## Given data
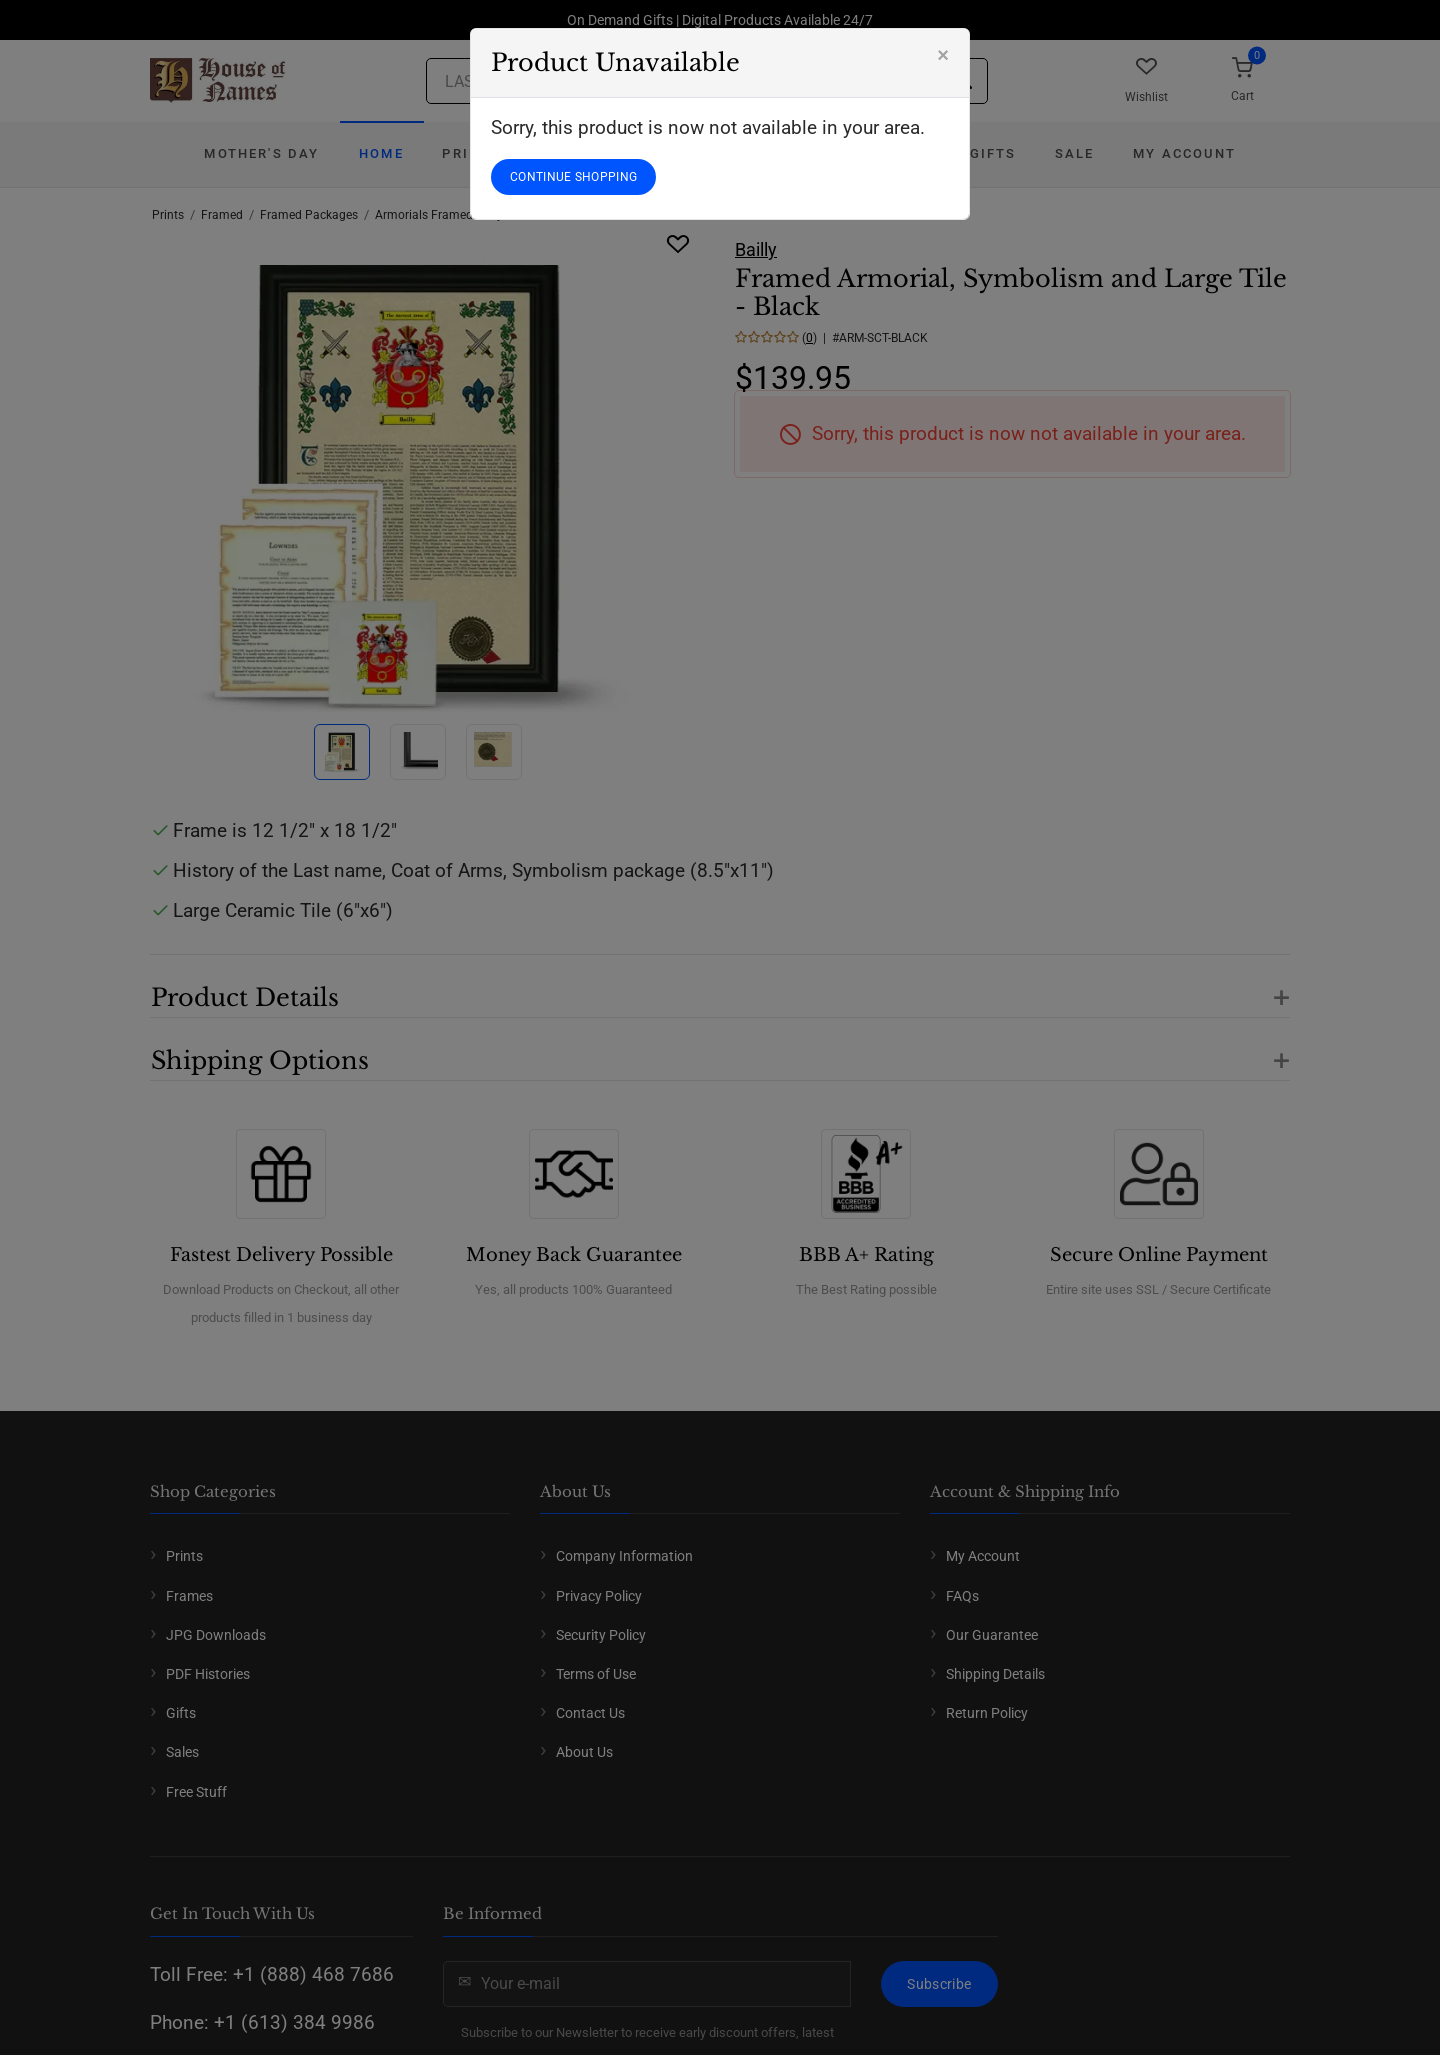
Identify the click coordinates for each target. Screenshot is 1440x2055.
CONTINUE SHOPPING (573, 177)
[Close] (943, 55)
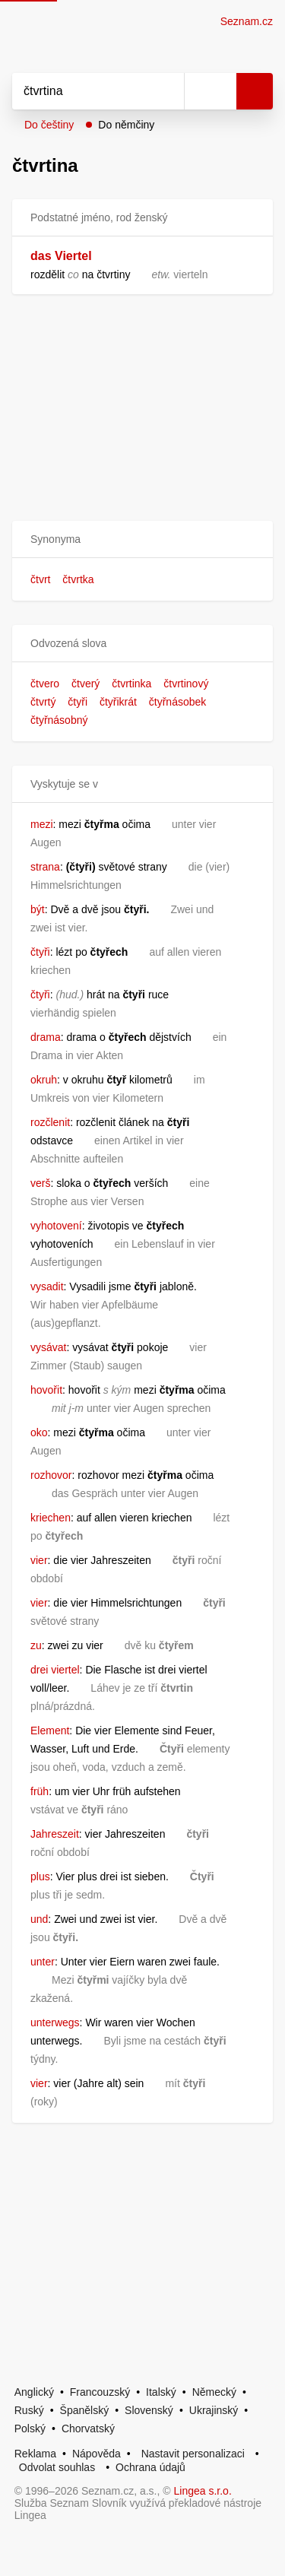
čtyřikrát (118, 702)
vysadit (47, 1286)
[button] (142, 539)
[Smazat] (167, 91)
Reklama (35, 2454)
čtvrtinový (185, 683)
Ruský (29, 2410)
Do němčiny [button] (126, 125)
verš (40, 1183)
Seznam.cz (246, 21)
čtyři (77, 702)
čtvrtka (77, 579)
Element (49, 1730)
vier (39, 1560)
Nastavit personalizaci (193, 2454)
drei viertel (55, 1670)
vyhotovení (56, 1226)
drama (45, 1037)
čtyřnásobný (58, 720)
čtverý (85, 683)
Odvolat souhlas (57, 2467)
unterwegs (55, 2022)
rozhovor (50, 1475)
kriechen (50, 1518)
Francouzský (100, 2392)
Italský (161, 2392)
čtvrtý (42, 702)
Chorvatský (88, 2428)
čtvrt (40, 579)
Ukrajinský (214, 2410)
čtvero (44, 683)
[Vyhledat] (81, 91)
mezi (41, 824)
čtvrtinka (131, 683)
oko (39, 1432)
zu (36, 1645)
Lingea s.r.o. (203, 2491)
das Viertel (61, 255)
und (39, 1919)
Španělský (84, 2410)
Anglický (34, 2392)
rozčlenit (50, 1122)
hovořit (46, 1390)
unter (42, 1962)
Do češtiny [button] (49, 125)
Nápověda (96, 2454)
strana (45, 867)
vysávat (48, 1347)
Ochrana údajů (150, 2467)
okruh (43, 1080)
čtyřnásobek (177, 702)
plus (40, 1876)
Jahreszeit (54, 1834)
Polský (30, 2428)
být (37, 909)
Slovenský (149, 2410)
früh (39, 1791)
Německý (214, 2392)
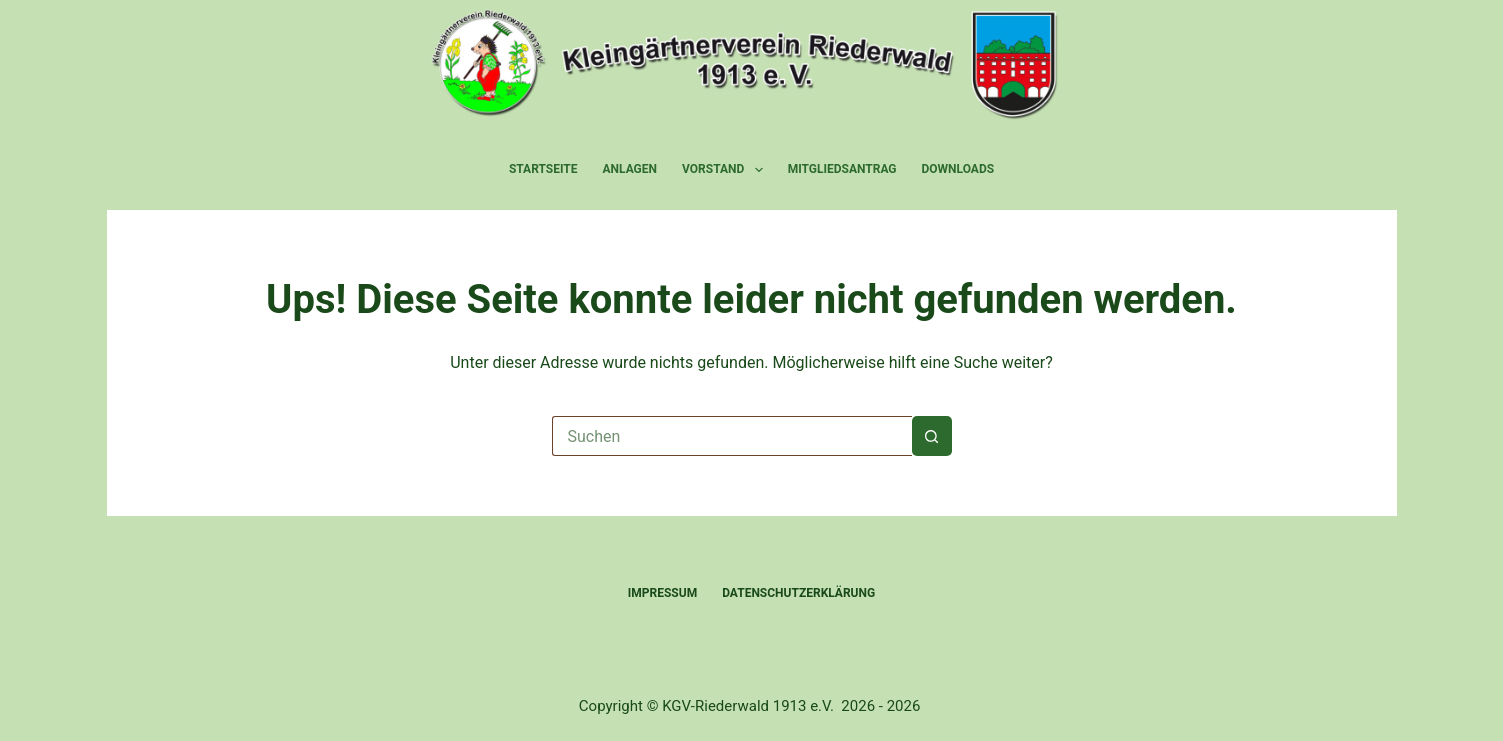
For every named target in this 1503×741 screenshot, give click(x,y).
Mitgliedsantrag (842, 169)
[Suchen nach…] (732, 436)
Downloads (958, 169)
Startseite (543, 169)
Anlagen (630, 169)
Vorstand (726, 170)
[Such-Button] (932, 436)
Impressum (662, 593)
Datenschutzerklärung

## Aim of the task
Please render all of the lines above as a Markdown table with the columns "No." and "Line", numbering the rows and skipping any blank lines. Leave the pictures out of the answer.

## In response
| No. | Line |
|---|---|
| 1 | Identify the click coordinates for each target. Screenshot is 1440x2055. |
| 2 | CONTINUE SHOPPING (573, 177) |
| 3 | [Close] (943, 55) |
| 4 | čtyřikrát (118, 702) |
| 5 | vysadit (47, 1286) |
| 6 | [button] (142, 539) |
| 7 | [Smazat] (167, 91) |
| 8 | Reklama (35, 2454) |
| 9 | čtvrtinový (185, 683) |
| 10 | Ruský (29, 2410) |
| 11 | Do němčiny [button] (126, 125) |
| 12 | verš (40, 1183) |
| 13 | Seznam.cz (246, 21) |
| 14 | čtyři (77, 702) |
| 15 | čtvrtka (77, 579) |
| 16 | Element (49, 1730) |
| 17 | vier (39, 1560) |
| 18 | Nastavit personalizaci (193, 2454) |
| 19 | drei viertel (55, 1670) |
| 20 | vyhotovení (56, 1226) |
| 21 | drama (45, 1037) |
| 22 | čtyřnásobný (58, 720) |
| 23 | čtverý (85, 683) |
| 24 | Odvolat souhlas (57, 2467) |
| 25 | unterwegs (55, 2022) |
| 26 | rozhovor (50, 1475) |
| 27 | kriechen (50, 1518) |
| 28 | Francouzský (100, 2392) |
| 29 | Italský (161, 2392) |
| 30 | čtvrtý (42, 702) |
| 31 | Chorvatský (88, 2428) |
| 32 | čtvrt (40, 579) |
| 33 | Ukrajinský (214, 2410) |
| 34 | čtvero (44, 683) |
| 35 | [Vyhledat] (81, 91) |
| 36 | mezi (41, 824) |
| 37 | čtvrtinka (131, 683) |
| 38 | oko (39, 1432) |
| 39 | zu (36, 1645) |
| 40 | Lingea s.r.o. (203, 2491) |
| 41 | das Viertel (61, 255) |
| 42 | und (39, 1919) |
| 43 | Španělský (84, 2410) |
| 44 | Anglický (34, 2392) |
| 45 | rozčlenit (50, 1122) |
| 46 | hovořit (46, 1390) |
| 47 | unter (42, 1962) |
| 48 | Do češtiny [button] (49, 125) |
| 49 | Nápověda (96, 2454) |
| 50 | strana (45, 867) |
| 51 | vysávat (48, 1347) |
| 52 | Ochrana údajů (150, 2467) |
| 53 | okruh (43, 1080) |
| 54 | čtyřnásobek (177, 702) |
| 55 | plus (40, 1876) |
| 56 | Jahreszeit (54, 1834) |
| 57 | Polský (30, 2428) |
| 58 | být (37, 909) |
| 59 | Slovenský (149, 2410) |
| 60 | früh (39, 1791) |
| 61 | Německý (214, 2392) |
| 62 | For every named target in this 1503×741 screenshot, give click(x,y). |
| 63 | Mitgliedsantrag (842, 169) |
| 64 | [Suchen nach…] (732, 436) |
| 65 | Downloads (958, 169) |
| 66 | Startseite (543, 169) |
| 67 | Anlagen (630, 169) |
| 68 | Vorstand (726, 170) |
| 69 | [Such-Button] (932, 436) |
| 70 | Impressum (662, 593) |
| 71 | Datenschutzerklärung |